Multidimensional files are files that have for instance an extra z-axis (making the image 3D, an extra channel axis, or a multipoint axis. PIMS provides a flexible and uniform interface for working with these kind of files through the base class FramesSequenceND. The readers ImageSequenceND and Bioformats (see ImageSequence or Bioformats). are based on this baseclass and provide the axis-aware methods describe below.

To avoid ambiguity, we call a point along one axis a coordinate. The word index refers to the working of frames[index]. The index is equal to the coordinate along the iterating axis (normally, t), except when the iterating axis is nested (see below).

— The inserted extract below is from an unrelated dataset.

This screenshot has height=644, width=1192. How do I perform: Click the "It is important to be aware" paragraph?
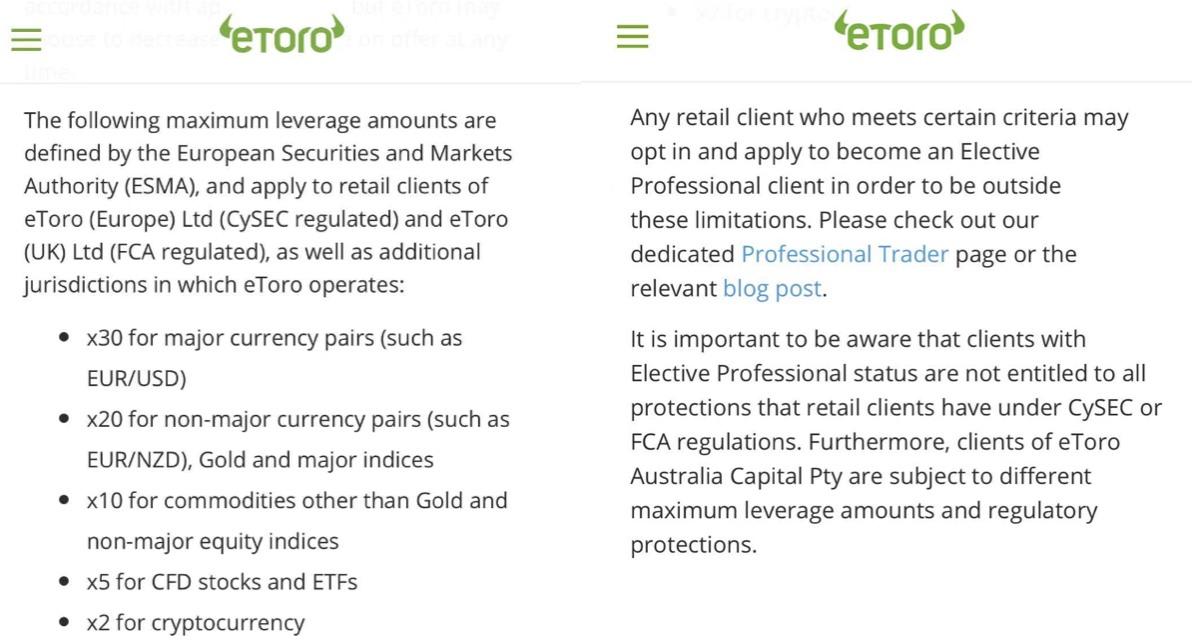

The names and sizes of each axis is provided with the sizes property:

In [1]: images.sizes
Out[1]: {'c': 2, 't': 4, 'x': 128, 'y': 64, 'z': 10}


Axes bundling¶

The bundle_axes property defines which axes will be present in a single frame. The frame_shape property is changed accordingly:

In [2]: images.bundle_axes = 'czyx'

In [3]: images.frame_shape
Out[3]: (2, 10, 64, 128)

In [4]: images.bundle_axes = 'yx'

In [5]: images.frame_shape
Out[5]: (64, 128)


Currently, the last two axes have to be 'yx'. For multi-symbol axis names, provide a list like this: images.bundle_axes = ['one', 'two'].

Axes iteration¶

The iter_axes property defines which axis will be used as the index axis. The reader length is updated accordingly:

In [6]: images.iter_axes = 't'

In [7]: len(images)
Out[7]: 4


When multiple axes are provided to iter_axes, a nested iteration will be performed in which the last element will iterate fastest:

In [8]: images.iter_axes = 'tz'

In [9]: len(images)  # 4 * 10
Out[9]: 40

In [10]: images[12];  # returns the image at t == 1 and z = 2


Default coordinates¶

What if an axis is not present in bundle_axes and iter_axes? Then the default coordinate is returned, as defined in the dictionary default_coords:

In [11]: images.bundle_axes = 'zyx'

In [12]: images.iter_axes = 't'

In [13]: images.default_coords['c'] = 1

In [14]: images[2];  # returns the 3D image at t == 2 and c = 1


Making a multidimensional reader class yourself is simple. The following example is already a fully-functioning multidimensional reader. The crucial method here is _register_get_frame, that registers a get_frame method and tells the reader which axes to expect from that method. You can also define multiple get_frame methods to increase the reader performance.

The reader then figures out how to efficiently use this function, to present the image in the shape that corresponds with the bundle_axes settings.

from pims import FramesSequenceND
import numpy as np

@property
def pixel_type(self):
return np.uint8  # the pixel datatype

def __init__(self, size_c, size_t, size_z):
# first call the baseclass initialization